**Exercise details:**
In the material, replace "Screen dimensions" with "Display size" in the lines between the one holding "520x803 pixels." and the one holding "[x=31, y=270]", inclusive. Give back only those lines, with everything else unchanged.

**Dataset records:**
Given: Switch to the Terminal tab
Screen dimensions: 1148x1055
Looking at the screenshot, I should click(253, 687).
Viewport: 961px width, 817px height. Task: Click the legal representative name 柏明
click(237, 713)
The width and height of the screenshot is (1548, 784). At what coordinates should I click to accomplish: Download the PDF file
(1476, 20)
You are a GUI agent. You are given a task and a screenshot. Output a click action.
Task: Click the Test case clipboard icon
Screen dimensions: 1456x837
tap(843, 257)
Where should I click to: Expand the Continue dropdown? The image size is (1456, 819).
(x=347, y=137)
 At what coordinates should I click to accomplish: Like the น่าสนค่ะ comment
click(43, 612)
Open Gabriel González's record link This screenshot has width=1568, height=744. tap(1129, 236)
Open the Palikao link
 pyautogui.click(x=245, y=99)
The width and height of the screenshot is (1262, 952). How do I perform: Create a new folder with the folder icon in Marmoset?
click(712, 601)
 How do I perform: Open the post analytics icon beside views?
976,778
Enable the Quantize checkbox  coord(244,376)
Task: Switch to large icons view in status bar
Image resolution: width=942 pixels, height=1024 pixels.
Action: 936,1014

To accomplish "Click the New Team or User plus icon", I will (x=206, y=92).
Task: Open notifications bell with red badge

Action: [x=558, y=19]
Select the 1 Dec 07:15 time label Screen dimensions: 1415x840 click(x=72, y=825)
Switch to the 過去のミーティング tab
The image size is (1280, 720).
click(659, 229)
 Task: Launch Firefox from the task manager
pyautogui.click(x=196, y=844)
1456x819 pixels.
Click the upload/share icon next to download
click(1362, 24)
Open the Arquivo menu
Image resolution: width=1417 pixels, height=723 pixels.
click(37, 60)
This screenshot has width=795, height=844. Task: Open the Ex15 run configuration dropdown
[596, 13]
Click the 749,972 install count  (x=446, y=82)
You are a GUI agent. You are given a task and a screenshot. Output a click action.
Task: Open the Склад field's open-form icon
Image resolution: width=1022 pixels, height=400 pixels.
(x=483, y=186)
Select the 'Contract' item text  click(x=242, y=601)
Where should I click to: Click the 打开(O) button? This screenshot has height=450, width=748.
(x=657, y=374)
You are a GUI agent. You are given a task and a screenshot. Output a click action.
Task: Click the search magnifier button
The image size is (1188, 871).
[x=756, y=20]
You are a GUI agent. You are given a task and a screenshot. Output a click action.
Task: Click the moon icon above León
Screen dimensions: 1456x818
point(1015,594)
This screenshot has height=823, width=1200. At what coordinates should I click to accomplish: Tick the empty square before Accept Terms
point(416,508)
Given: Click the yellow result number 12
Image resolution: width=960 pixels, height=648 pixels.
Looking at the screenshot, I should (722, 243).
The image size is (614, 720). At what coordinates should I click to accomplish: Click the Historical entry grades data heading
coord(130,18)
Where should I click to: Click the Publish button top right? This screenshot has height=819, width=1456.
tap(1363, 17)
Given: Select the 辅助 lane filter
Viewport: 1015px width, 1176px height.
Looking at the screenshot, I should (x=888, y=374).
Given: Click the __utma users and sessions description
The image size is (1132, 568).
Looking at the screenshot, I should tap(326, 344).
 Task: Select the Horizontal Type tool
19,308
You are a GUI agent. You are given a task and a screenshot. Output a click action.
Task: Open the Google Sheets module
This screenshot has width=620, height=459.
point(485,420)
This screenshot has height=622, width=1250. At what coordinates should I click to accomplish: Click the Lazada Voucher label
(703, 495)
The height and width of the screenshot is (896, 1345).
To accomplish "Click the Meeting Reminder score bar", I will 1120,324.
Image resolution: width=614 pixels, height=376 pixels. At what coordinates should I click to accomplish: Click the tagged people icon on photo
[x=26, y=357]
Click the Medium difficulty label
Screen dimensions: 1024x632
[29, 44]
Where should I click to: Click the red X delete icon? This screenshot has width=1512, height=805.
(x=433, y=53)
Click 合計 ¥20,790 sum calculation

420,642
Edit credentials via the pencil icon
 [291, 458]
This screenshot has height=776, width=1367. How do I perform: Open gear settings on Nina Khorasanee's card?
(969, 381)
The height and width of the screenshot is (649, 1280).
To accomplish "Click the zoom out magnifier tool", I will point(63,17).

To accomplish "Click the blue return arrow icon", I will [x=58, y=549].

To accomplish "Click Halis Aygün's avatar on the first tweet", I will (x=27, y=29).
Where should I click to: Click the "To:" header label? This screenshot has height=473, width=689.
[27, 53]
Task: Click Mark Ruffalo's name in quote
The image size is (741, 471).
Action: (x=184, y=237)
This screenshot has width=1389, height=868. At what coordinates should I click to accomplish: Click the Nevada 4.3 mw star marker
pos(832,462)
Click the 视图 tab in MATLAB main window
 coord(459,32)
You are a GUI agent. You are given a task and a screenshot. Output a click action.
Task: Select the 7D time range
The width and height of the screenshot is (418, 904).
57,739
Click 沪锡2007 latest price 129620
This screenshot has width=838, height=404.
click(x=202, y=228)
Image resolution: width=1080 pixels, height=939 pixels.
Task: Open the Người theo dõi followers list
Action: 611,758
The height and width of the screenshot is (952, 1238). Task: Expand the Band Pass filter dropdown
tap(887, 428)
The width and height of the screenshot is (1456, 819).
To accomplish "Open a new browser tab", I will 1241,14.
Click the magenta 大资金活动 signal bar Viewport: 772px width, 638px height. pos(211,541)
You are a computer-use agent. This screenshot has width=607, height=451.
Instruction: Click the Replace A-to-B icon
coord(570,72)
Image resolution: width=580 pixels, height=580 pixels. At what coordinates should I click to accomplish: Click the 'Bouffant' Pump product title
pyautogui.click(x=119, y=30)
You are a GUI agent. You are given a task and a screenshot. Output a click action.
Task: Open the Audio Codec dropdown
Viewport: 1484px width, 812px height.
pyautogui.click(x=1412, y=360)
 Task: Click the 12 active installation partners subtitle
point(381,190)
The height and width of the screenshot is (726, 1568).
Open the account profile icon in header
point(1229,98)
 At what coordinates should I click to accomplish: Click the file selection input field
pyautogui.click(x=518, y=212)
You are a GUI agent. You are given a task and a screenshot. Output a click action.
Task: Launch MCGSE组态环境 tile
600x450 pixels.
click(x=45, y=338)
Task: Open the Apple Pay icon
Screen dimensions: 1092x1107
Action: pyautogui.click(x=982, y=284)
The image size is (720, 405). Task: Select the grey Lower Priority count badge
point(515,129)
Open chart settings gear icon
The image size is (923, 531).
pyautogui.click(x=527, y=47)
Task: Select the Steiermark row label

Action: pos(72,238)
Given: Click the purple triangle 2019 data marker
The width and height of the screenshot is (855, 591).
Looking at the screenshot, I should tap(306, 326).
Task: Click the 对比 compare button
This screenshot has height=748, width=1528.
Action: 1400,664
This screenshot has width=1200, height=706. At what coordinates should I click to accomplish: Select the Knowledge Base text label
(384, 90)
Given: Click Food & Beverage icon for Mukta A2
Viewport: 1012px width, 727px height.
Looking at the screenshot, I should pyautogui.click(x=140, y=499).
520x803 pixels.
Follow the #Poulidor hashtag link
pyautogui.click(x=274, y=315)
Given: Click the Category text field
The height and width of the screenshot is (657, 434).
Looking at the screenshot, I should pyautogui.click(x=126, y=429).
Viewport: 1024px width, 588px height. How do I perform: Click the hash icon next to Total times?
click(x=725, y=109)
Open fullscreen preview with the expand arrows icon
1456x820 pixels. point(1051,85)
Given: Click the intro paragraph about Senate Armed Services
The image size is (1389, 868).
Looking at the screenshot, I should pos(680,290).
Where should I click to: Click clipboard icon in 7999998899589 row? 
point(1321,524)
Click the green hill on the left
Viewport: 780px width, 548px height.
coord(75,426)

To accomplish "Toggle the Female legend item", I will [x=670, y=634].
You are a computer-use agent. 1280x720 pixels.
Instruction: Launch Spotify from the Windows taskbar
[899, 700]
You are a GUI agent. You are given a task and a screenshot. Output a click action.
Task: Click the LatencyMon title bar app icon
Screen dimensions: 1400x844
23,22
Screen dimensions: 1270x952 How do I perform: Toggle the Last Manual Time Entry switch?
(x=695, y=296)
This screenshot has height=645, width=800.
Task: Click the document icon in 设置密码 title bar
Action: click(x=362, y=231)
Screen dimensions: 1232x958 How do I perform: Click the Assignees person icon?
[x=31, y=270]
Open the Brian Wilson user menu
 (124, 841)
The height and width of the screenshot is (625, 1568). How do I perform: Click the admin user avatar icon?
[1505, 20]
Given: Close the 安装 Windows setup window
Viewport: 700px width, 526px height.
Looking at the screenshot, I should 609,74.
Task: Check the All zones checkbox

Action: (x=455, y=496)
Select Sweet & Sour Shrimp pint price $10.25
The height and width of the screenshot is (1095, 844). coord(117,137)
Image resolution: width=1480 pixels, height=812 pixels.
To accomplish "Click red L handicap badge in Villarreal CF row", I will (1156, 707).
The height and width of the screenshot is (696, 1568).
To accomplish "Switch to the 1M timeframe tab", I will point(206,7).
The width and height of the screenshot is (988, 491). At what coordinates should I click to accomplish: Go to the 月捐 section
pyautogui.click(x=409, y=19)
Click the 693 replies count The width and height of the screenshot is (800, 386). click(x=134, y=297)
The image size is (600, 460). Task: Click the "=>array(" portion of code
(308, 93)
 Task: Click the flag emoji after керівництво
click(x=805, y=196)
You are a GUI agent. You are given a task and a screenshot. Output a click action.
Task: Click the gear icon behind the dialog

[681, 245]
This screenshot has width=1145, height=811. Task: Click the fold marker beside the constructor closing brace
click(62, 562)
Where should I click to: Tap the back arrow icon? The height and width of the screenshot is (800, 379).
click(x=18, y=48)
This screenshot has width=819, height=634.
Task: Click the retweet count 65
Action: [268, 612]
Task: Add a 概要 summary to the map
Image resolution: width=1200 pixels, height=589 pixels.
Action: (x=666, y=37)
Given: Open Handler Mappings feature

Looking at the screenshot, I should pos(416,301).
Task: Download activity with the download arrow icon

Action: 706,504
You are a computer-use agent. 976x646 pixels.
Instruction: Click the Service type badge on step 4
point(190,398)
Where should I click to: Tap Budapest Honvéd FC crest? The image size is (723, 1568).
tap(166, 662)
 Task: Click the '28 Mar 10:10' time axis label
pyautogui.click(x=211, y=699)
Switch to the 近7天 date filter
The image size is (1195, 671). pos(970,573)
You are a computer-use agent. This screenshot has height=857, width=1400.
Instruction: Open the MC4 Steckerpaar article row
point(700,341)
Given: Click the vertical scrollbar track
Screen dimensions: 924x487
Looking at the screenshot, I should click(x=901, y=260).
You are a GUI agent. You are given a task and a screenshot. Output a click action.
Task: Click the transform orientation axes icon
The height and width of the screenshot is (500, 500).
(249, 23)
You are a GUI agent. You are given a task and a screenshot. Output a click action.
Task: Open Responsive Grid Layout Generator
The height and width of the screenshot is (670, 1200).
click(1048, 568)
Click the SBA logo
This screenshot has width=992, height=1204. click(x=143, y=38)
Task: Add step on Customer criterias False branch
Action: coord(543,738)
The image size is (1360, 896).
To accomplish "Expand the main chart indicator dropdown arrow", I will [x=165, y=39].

**Task result:**
520x803 pixels.
Follow the #Poulidor hashtag link
pyautogui.click(x=274, y=315)
Given: Click the Category text field
The height and width of the screenshot is (657, 434).
Looking at the screenshot, I should pyautogui.click(x=126, y=429).
Viewport: 1024px width, 588px height. How do I perform: Click the hash icon next to Total times?
click(x=725, y=109)
Open fullscreen preview with the expand arrows icon
1456x820 pixels. point(1051,85)
Given: Click the intro paragraph about Senate Armed Services
The image size is (1389, 868).
Looking at the screenshot, I should pos(680,290).
Where should I click to: Click clipboard icon in 7999998899589 row? 
point(1321,524)
Click the green hill on the left
Viewport: 780px width, 548px height.
coord(75,426)

To accomplish "Toggle the Female legend item", I will [x=670, y=634].
You are a computer-use agent. 1280x720 pixels.
Instruction: Launch Spotify from the Windows taskbar
[899, 700]
You are a GUI agent. You are given a task and a screenshot. Output a click action.
Task: Click the LatencyMon title bar app icon
Display size: 1400x844
23,22
Display size: 1270x952 How do I perform: Toggle the Last Manual Time Entry switch?
(x=695, y=296)
This screenshot has height=645, width=800.
Task: Click the document icon in 设置密码 title bar
Action: click(x=362, y=231)
Display size: 1232x958 How do I perform: Click the Assignees person icon?
[x=31, y=270]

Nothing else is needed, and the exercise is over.